Dying ReLU

Neurons with ReLU activation become permanently stuck at zero output when their weights shift so that the input is always negative. Once dead, a ReLU neuron produces zero gradient and can never recover — it’s removed from the network forever. Also called “dead neurons.”

Intuition

ReLU is a one-way door: $\text{ReLU}(x) = \max(0, x)$ . When $x > 0$ , the gradient is 1 (perfect signal). When $x < 0$ , the gradient is exactly 0 (no signal at all). If a neuron’s bias and incoming weights shift so that $Wx + b < 0$ for every input in the training set, the gradient is zero for every training example. Zero gradient means zero weight update, which means the neuron stays dead permanently.

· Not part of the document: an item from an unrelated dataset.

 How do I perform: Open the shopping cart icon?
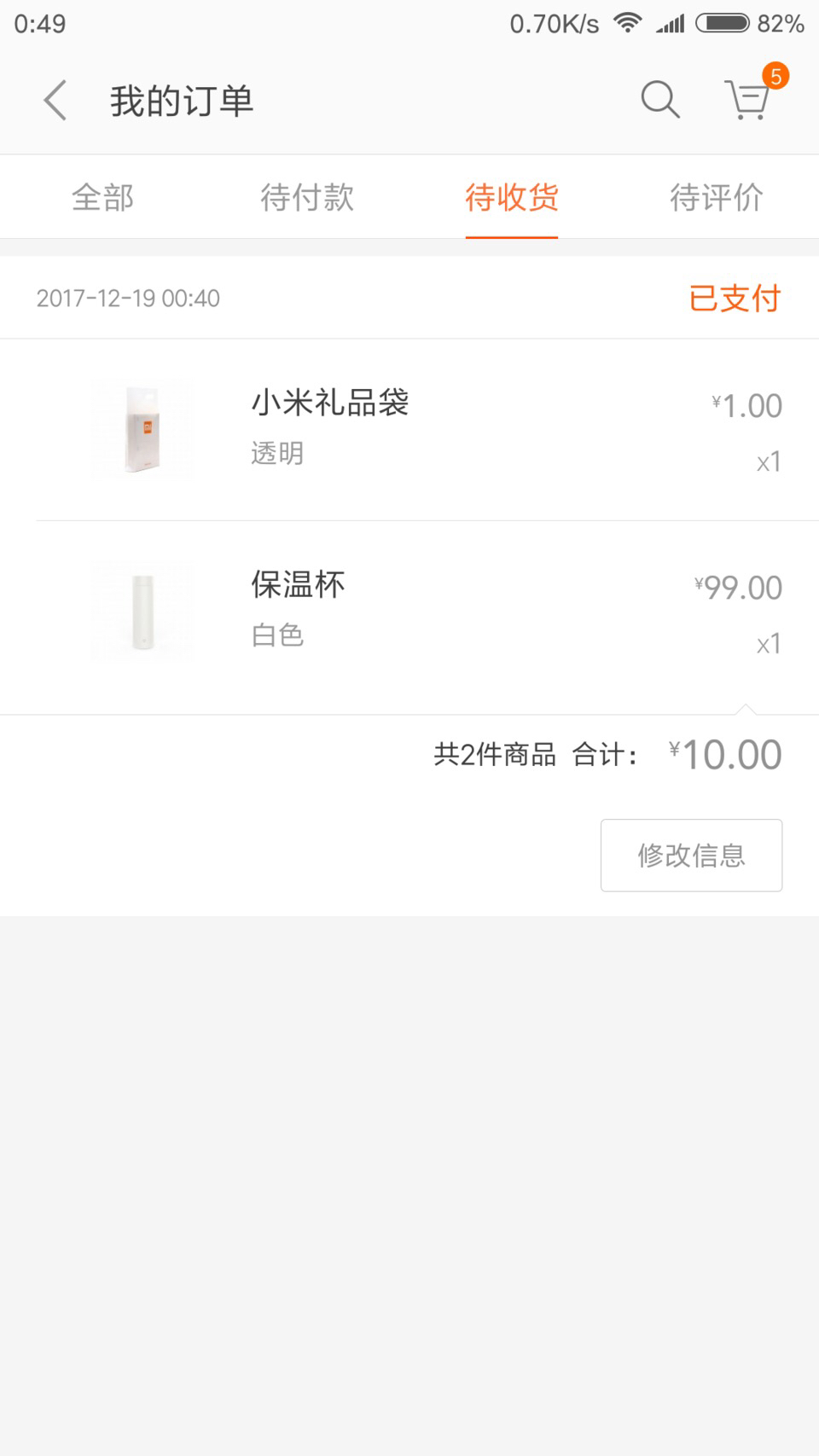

This can happen suddenly. A single large gradient update can push the bias far enough negative that the neuron “falls off a cliff” into permanent zero territory. Learning rates that are too high make this more likely — they allow large jumps that land on the wrong side of the ReLU threshold. But it can also happen gradually through the accumulation of small updates that slowly shift the neuron’s operating point into negative territory.

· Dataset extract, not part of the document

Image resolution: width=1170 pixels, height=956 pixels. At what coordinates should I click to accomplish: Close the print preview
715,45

The problem scales with network depth and learning rate. In a deep network, a large fraction of neurons can die early in training (sometimes 20-40%), permanently reducing the network’s effective capacity. The network still trains, but with fewer parameters than intended.

Manifestation

Activation statistics: a growing fraction of neurons output exactly 0.0 for every input in a batch — track (activations == 0).float().mean() per layer
Dead neurons never recover — once the fraction starts climbing, it doesn’t come back down
Training loss plateaus at a value higher than expected, as effective model capacity has been reduced
Weight norms for dead neurons stop changing entirely (zero gradient = zero update)
More common with high learning rates and in early training when the optimiser makes large steps

Where It Appears

MLP training (nn-training/): the most direct setting — deep MLPs with ReLU can lose significant capacity to dead neurons; motivates GELU/SiLU as the modern default
GANs (gans/): the discriminator can suffer from dying ReLU, especially with aggressive learning rates — contributes to training instability
Q-learning (q-learning/): Q-networks can gradually lose active neurons, reducing approximation capacity over long training runs

Solutions at a Glance

Solution	Mechanism	Where documented
Leaky ReLU	Small negative slope ( $0.01x$ for $x < 0$ ) ensures gradient is never exactly zero	(standard activation)
GELU / SiLU	Smooth approximation to ReLU with non-zero gradient everywhere	`atomic-concepts/activation-functions/gelu.md`, `silu-swish.md`
Proper initialisation	He initialisation keeps activations in a good range at the start of training	`atomic-concepts/optimisation-primitives/weight-initialisation.md`
Lower learning rate / warmup	Prevents the large early updates that push neurons into permanently negative territory	`atomic-concepts/optimisation-primitives/learning-rate-warmup.md`
Batch normalisation	Re-centres activations, making it harder for an entire neuron to be stuck negative	(standard technique)

Historical Context

The dying ReLU problem was observed empirically soon after ReLU became the standard activation (around 2011-2012). Maas et al. (2013) proposed Leaky ReLU as a direct fix. Despite the problem being well-known, ReLU remained the default for years due to its simplicity and the fact that dying neurons don’t prevent training — they just reduce capacity. The shift away from ReLU toward smooth alternatives (GELU in BERT/GPT, SiLU/Swish in EfficientNet, SwiGLU in LLaMA) was motivated by a combination of dying ReLU concerns and the observation that smooth activations train slightly better in practice.